"""

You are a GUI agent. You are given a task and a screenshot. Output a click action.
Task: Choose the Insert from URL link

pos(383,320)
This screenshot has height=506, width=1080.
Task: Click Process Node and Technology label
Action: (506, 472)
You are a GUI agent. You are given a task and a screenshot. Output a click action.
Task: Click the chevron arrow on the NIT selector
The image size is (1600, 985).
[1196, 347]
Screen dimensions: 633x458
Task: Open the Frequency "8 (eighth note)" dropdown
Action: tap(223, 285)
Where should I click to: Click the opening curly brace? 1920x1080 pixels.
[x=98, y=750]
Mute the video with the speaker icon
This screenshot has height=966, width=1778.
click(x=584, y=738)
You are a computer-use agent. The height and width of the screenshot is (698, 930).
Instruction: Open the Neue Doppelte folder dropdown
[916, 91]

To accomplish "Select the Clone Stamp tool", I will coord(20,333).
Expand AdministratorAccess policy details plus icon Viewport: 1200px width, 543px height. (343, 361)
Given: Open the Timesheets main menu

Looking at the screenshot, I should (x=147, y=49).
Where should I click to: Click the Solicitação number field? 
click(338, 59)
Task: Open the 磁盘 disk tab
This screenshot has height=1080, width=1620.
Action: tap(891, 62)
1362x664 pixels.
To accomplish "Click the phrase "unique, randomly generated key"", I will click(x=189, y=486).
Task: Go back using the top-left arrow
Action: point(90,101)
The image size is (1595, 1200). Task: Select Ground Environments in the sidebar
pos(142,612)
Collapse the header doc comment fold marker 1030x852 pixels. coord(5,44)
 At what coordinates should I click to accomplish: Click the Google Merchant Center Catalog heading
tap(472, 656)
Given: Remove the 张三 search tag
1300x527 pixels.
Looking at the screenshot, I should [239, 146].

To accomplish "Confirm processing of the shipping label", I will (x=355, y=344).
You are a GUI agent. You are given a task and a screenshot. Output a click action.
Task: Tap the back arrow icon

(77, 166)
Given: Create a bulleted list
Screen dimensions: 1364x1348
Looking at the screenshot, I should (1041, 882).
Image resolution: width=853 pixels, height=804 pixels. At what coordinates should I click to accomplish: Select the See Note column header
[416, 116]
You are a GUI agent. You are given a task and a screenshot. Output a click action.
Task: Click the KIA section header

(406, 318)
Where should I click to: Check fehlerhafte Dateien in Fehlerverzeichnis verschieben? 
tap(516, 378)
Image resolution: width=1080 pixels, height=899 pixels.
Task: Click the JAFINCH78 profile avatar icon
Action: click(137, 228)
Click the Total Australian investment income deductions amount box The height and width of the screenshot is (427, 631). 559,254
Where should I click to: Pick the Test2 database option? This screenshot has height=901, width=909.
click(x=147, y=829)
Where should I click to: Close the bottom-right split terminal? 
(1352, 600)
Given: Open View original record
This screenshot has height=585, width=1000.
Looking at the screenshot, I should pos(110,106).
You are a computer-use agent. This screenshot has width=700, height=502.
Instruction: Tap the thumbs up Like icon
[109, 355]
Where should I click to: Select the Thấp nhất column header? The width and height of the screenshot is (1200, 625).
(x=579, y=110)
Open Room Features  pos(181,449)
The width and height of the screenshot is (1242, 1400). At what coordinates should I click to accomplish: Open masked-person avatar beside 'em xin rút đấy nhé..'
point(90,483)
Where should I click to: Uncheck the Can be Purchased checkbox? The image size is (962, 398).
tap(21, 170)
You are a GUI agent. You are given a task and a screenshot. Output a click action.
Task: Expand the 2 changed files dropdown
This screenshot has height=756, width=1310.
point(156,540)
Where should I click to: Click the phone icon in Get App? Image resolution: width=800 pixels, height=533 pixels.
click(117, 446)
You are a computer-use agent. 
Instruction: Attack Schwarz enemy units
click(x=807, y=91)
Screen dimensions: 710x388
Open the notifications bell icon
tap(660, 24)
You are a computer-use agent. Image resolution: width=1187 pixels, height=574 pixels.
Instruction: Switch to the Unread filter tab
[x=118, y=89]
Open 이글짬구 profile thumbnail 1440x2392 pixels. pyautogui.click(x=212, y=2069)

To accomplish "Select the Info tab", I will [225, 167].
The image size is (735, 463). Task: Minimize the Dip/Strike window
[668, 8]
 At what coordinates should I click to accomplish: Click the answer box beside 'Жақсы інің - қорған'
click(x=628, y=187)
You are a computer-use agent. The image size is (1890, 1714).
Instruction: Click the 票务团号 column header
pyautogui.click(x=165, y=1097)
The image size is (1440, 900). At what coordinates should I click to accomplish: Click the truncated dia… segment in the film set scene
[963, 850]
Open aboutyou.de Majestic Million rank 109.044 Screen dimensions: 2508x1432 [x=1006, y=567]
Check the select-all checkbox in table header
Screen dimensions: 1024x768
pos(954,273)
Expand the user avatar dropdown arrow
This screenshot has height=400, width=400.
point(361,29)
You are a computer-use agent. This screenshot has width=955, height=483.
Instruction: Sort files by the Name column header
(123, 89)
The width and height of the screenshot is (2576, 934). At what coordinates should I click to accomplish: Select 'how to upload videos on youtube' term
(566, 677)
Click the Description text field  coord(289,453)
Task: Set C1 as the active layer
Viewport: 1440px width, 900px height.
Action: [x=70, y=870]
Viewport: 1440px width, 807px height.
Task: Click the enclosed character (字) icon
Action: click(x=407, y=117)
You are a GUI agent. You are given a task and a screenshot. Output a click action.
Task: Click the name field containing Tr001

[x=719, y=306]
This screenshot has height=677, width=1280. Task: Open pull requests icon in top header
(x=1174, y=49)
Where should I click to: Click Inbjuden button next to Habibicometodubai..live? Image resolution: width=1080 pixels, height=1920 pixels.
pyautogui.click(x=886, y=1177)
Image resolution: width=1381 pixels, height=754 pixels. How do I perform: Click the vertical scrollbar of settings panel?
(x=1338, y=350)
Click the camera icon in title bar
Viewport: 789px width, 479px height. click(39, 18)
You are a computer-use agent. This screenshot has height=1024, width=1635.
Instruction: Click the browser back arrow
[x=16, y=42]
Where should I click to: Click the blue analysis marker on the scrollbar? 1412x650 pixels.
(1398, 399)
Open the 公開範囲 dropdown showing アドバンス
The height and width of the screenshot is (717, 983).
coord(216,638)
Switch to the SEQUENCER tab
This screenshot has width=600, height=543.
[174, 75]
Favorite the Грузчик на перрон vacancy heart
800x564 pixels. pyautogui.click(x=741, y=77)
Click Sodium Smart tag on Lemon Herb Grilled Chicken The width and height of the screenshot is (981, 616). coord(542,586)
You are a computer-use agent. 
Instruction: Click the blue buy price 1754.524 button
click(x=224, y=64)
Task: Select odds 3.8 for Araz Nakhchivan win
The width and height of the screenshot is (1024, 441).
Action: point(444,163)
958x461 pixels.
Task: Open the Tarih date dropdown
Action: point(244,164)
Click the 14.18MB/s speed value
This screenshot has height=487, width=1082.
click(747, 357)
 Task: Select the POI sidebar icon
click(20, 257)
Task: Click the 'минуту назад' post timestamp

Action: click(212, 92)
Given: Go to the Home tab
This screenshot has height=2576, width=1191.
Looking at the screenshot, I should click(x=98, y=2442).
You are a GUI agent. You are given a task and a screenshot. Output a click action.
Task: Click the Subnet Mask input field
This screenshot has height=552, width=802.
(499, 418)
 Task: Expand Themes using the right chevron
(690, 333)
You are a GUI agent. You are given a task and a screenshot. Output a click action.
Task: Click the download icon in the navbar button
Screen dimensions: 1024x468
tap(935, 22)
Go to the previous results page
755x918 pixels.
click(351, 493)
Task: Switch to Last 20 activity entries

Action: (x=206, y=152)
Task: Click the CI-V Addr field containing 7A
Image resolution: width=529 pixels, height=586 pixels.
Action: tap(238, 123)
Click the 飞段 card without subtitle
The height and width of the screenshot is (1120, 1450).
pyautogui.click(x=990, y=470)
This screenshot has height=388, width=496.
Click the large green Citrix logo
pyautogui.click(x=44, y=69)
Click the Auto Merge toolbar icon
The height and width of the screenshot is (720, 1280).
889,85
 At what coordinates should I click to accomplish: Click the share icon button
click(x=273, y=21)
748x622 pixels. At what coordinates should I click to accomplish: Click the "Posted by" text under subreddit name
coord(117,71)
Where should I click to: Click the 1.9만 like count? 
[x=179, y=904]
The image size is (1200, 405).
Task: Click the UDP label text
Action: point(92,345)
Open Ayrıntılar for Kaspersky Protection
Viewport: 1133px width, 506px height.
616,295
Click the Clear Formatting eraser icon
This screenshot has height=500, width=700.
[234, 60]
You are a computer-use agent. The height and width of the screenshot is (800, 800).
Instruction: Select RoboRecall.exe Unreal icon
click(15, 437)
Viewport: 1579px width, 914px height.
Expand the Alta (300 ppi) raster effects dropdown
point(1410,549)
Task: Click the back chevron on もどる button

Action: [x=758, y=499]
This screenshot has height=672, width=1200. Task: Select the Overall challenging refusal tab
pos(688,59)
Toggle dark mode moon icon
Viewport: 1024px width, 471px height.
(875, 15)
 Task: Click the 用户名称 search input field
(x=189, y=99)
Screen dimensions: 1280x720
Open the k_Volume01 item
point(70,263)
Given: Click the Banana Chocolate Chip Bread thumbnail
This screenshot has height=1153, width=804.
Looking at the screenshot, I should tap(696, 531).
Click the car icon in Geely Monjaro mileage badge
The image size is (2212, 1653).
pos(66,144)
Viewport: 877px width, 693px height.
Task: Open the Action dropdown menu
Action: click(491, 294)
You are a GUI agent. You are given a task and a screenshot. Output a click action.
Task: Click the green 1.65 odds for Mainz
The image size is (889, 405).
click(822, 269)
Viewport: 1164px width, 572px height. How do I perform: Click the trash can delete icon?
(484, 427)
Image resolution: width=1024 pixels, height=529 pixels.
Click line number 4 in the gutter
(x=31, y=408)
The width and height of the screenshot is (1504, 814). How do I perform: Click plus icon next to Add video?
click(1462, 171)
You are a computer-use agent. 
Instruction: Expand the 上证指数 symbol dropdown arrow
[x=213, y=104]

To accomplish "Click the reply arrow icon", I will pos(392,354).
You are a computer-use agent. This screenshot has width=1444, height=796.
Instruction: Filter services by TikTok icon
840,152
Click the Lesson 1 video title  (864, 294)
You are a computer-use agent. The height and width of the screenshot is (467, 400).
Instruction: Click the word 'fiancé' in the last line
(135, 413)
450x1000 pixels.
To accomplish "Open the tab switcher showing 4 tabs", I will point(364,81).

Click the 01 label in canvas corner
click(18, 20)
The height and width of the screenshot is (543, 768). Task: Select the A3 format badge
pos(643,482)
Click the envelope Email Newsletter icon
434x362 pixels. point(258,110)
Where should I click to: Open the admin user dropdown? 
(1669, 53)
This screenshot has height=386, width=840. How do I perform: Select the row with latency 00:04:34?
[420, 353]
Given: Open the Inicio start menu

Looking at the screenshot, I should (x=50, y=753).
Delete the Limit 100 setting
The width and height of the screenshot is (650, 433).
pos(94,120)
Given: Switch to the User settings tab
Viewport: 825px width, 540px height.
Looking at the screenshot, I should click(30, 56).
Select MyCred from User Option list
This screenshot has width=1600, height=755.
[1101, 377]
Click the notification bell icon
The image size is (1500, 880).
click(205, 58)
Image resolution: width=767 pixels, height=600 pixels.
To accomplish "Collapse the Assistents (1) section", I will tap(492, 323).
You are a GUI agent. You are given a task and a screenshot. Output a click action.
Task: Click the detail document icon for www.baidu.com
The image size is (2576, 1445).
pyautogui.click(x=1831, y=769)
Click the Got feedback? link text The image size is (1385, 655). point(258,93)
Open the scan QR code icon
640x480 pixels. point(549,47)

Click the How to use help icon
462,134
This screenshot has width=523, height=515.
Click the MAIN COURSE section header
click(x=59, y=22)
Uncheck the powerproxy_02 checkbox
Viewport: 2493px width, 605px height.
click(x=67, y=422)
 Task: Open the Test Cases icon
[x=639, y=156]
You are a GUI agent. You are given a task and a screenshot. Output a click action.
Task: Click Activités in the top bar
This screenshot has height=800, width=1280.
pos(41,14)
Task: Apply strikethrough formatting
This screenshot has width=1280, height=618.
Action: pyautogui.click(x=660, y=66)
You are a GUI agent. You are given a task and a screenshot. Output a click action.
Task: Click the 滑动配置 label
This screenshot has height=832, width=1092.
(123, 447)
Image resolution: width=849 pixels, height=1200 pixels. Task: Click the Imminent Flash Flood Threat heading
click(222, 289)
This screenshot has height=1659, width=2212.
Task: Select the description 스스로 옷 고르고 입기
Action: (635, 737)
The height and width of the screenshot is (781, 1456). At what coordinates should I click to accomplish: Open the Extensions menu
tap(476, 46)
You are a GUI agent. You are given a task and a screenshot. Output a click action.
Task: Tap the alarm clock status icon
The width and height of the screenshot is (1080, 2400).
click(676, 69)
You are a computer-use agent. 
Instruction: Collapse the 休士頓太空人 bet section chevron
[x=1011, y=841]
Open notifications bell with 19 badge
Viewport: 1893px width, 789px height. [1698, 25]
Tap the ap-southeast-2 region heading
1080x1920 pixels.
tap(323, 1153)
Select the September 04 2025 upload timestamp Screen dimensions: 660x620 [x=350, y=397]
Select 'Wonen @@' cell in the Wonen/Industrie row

"""

#### [REQUIRED ACTION]
Copy out every line of the listing that includes the string "thumbnail".

#### [TASK RESULT]
Open 이글짬구 profile thumbnail 1440x2392 pixels. pyautogui.click(x=212, y=2069)
Given: Click the Banana Chocolate Chip Bread thumbnail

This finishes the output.